採用RNN爲小Baby起個英文名字
實驗描述
本實驗提供了 8000 多個英文名字,試訓練一個環神經網絡語言模型,進而給定一個開始字母,由語言模型自動生成後續的字母,直到生成一個名字的結束符,與此同時,輸出模型爲每個時刻預測的前幾個最有可能的候選字母。
準備工作
安裝PyTorch
打開cmd,輸入指令:
pip install torch===1.5.1 torchvision===0.6.1 -f https://download.pytorch.org/whl/torch_stable.html
觀察數據集創建字典
給定的英文名字分別位於 baby-names 文件夾下的三個子文件:female.txt、male.txt、pet.txt,可知一共有三類 baby names,創建存儲各個類別的名字的字典
all_files = glob.glob('C:/Users/Administrator/Desktop/機器學習/baby-names/*.txt')
for f in all_files:
kind = os.path.splitext(os.path.basename(f))[0]
all_kinds.append(kind)
one_kind_names = open(f, encoding='utf-8').read().strip().split('\n')

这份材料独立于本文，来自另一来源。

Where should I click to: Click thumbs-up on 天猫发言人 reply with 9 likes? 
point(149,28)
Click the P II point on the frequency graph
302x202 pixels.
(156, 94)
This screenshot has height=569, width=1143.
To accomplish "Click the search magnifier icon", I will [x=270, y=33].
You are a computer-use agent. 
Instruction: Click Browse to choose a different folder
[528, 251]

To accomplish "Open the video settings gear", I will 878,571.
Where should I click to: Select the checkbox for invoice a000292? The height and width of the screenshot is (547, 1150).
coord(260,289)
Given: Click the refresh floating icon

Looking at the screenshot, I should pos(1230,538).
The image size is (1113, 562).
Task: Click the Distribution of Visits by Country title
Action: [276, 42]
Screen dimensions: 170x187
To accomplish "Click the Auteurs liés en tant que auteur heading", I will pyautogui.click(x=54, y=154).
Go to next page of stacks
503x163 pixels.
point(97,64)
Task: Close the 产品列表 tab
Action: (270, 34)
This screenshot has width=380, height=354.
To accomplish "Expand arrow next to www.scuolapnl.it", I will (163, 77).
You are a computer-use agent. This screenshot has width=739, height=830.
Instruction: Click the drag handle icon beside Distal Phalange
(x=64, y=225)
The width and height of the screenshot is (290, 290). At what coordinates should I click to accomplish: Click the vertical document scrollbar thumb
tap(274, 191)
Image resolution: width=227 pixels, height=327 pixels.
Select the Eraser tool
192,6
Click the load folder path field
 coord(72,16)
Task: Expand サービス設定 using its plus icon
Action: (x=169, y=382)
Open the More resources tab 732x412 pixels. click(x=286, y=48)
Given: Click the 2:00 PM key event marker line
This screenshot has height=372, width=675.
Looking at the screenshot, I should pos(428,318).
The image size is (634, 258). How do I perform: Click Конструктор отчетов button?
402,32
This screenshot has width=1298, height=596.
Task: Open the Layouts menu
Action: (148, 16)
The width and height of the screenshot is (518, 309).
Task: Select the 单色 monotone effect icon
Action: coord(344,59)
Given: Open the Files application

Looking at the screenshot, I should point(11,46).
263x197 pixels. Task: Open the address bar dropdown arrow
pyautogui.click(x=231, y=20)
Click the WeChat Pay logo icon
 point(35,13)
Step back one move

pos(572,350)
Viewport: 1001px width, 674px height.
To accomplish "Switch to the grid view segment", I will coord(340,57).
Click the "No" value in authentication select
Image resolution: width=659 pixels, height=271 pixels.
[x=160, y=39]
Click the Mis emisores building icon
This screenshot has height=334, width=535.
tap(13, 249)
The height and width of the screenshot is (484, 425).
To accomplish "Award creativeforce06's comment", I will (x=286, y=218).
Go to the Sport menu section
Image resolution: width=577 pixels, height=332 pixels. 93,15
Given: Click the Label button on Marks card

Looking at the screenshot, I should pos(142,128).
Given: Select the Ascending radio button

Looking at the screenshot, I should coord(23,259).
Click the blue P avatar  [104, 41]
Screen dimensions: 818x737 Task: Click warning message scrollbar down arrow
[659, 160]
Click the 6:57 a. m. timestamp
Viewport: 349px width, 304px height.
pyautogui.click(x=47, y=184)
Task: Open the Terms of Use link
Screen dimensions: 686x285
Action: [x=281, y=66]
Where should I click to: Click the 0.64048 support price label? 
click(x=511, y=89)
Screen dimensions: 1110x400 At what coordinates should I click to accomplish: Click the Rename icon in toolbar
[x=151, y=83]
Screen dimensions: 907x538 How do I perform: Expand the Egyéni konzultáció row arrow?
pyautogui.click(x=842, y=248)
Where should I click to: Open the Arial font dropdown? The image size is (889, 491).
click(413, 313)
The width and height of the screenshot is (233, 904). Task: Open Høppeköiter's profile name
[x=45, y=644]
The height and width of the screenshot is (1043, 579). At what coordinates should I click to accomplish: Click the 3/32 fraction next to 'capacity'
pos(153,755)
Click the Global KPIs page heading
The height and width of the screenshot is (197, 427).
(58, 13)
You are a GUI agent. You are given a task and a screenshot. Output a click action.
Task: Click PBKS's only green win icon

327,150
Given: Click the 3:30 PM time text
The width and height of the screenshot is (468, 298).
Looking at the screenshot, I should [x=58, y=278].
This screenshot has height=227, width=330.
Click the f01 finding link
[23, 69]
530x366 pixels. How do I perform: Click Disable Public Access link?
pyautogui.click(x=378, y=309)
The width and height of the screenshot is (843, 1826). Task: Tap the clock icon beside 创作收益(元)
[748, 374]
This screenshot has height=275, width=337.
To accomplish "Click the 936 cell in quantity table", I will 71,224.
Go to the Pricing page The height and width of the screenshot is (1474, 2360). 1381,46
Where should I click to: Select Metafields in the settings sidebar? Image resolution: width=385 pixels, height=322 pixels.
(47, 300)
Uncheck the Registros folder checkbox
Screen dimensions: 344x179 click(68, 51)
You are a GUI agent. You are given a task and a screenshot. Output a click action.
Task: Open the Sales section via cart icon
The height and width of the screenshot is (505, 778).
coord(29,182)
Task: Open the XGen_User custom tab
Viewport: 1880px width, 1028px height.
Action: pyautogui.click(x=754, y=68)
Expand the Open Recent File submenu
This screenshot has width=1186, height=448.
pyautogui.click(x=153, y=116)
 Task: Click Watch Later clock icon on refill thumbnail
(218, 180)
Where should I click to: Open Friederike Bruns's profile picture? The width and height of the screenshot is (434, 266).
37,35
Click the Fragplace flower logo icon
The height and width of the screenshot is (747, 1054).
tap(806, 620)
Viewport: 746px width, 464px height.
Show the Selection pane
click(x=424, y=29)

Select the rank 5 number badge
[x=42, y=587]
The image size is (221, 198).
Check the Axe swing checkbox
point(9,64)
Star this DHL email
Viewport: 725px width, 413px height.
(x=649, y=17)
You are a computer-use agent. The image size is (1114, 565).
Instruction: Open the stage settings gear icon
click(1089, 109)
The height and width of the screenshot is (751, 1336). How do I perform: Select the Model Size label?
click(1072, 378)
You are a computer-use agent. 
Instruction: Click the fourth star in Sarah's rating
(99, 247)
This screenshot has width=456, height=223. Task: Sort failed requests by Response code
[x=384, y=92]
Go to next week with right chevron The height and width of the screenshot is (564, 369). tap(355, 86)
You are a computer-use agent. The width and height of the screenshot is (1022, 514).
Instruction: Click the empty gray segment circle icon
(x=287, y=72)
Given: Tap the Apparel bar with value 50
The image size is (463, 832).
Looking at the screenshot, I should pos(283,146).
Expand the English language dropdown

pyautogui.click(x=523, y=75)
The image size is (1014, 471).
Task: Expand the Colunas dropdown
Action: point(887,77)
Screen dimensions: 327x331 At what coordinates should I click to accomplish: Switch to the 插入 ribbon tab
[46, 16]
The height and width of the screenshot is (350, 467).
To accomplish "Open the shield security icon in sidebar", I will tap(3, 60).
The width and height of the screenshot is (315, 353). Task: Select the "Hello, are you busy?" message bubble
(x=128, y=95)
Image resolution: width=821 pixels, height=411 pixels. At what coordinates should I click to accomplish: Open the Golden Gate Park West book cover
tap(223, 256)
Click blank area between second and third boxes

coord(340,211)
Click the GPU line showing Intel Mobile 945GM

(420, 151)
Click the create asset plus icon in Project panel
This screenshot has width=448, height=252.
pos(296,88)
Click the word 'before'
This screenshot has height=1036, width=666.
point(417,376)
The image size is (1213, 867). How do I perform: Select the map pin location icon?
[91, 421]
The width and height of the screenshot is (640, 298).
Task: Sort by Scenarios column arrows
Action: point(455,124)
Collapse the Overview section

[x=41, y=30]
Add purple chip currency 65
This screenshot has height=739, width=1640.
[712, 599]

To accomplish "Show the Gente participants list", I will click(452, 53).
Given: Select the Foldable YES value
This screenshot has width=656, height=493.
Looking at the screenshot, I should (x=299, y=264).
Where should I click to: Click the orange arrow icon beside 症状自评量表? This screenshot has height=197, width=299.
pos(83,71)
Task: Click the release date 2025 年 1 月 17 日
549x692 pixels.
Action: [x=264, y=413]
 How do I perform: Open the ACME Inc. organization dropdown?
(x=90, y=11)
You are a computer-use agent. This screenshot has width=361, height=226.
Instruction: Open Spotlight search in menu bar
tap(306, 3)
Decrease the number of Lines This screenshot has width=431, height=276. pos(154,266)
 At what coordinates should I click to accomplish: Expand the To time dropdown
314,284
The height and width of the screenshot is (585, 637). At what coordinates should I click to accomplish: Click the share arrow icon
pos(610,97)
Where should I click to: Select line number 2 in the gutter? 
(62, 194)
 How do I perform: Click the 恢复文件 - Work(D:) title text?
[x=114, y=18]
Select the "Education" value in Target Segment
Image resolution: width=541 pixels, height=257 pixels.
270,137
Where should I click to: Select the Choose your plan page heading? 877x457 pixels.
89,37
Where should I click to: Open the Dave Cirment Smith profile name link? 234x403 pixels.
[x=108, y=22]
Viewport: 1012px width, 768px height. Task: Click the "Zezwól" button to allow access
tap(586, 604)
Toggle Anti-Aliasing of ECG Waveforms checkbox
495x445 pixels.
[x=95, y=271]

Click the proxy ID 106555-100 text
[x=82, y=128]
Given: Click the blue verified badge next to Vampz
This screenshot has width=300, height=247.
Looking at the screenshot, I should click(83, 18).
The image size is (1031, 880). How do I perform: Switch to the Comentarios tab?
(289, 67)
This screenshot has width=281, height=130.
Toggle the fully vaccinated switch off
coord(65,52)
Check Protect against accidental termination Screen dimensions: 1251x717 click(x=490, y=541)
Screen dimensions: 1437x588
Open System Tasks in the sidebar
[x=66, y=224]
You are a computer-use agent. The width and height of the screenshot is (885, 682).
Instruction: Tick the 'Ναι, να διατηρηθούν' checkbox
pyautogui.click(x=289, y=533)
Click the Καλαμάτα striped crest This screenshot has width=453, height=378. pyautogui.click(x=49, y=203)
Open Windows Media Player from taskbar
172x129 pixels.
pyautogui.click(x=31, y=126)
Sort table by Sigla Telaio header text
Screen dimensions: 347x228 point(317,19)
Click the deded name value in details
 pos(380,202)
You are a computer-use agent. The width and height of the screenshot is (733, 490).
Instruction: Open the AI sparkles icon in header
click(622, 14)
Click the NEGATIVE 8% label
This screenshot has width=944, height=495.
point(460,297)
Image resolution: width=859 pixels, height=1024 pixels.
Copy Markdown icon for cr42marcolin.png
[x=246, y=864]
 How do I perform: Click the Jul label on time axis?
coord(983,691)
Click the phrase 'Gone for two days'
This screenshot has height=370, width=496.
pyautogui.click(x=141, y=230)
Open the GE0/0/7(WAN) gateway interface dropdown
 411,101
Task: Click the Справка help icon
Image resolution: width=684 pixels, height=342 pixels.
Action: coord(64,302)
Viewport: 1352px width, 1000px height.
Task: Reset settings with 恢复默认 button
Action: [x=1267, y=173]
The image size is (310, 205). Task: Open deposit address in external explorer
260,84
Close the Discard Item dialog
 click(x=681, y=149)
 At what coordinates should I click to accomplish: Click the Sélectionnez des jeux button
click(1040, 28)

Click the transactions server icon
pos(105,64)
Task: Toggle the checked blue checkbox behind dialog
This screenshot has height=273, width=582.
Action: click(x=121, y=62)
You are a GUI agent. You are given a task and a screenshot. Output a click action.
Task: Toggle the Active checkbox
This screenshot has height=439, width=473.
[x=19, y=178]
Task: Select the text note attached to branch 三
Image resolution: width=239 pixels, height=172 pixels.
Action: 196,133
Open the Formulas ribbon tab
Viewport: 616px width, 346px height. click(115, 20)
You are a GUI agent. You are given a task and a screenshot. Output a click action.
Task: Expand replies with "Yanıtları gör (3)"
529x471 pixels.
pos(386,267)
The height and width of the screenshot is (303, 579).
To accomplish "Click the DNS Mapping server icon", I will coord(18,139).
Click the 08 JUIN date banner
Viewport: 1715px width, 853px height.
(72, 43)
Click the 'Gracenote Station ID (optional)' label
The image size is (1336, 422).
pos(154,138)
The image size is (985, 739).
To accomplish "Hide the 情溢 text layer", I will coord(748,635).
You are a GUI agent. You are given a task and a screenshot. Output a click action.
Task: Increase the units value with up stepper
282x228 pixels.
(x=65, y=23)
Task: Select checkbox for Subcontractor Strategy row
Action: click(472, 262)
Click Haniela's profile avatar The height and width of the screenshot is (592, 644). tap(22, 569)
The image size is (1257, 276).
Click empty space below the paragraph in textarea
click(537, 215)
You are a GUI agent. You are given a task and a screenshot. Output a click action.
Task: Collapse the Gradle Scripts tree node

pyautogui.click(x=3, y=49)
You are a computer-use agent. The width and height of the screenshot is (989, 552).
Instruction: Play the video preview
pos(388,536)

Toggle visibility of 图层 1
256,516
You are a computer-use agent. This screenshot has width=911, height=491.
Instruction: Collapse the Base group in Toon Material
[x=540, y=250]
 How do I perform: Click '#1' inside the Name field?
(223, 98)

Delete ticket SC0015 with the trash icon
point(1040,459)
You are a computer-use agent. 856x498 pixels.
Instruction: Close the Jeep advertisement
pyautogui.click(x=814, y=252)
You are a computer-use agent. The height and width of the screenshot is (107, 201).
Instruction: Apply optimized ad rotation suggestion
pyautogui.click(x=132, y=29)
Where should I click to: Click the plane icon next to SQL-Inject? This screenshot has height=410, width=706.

all_kinds_names[kind] = one_kind_names
轉換格式張量
隨機獲取(類別, 該類別的名字)對兒,並將對兒轉換爲所需要的(類別, 輸入, 目標)格式張量
def random_train():
kind = random.choice(all_kinds)
name = random.choice(all_kinds_names[kind])
kind_tensor = torch.zeros(1, num_of_all_kinds)
kind_tensor[0][all_kinds.index(kind)] = 1
input_name_tensor = torch.zeros(len(name), 1, num_of_all_letters)
for i in range(len(name)):
letter = name[i]
input_name_tensor[i][0][all_letters.find(letter)] = 1
letter_indexes = [all_letters.find(name[j]) for j in range(1, len(name))]
letter_indexes.append(num_of_all_letters - 1)
target_name_tensor = torch.LongTensor(letter_indexes)
return kind_tensor, input_name_tensor, target_name_tensor
構造神經網絡
在採樣過程中,下一時刻的輸入字母爲爲當前輸出概率最高的字母;名字的類別處理方法同字母一樣,組成 one-hot 向量構成張量輸入;dropout 層用來模糊處理輸入,防止過擬合(參考 https://arxiv.org/abs/1207.0580)
class RNN(nn.Module):
def __init__(self, input_size, hidden_size, output_size):
super(RNN, self).__init__()
self.hidden_size = hidden_size
self.i2h = nn.Linear(num_of_all_kinds + input_size + hidden_size, hidden_size)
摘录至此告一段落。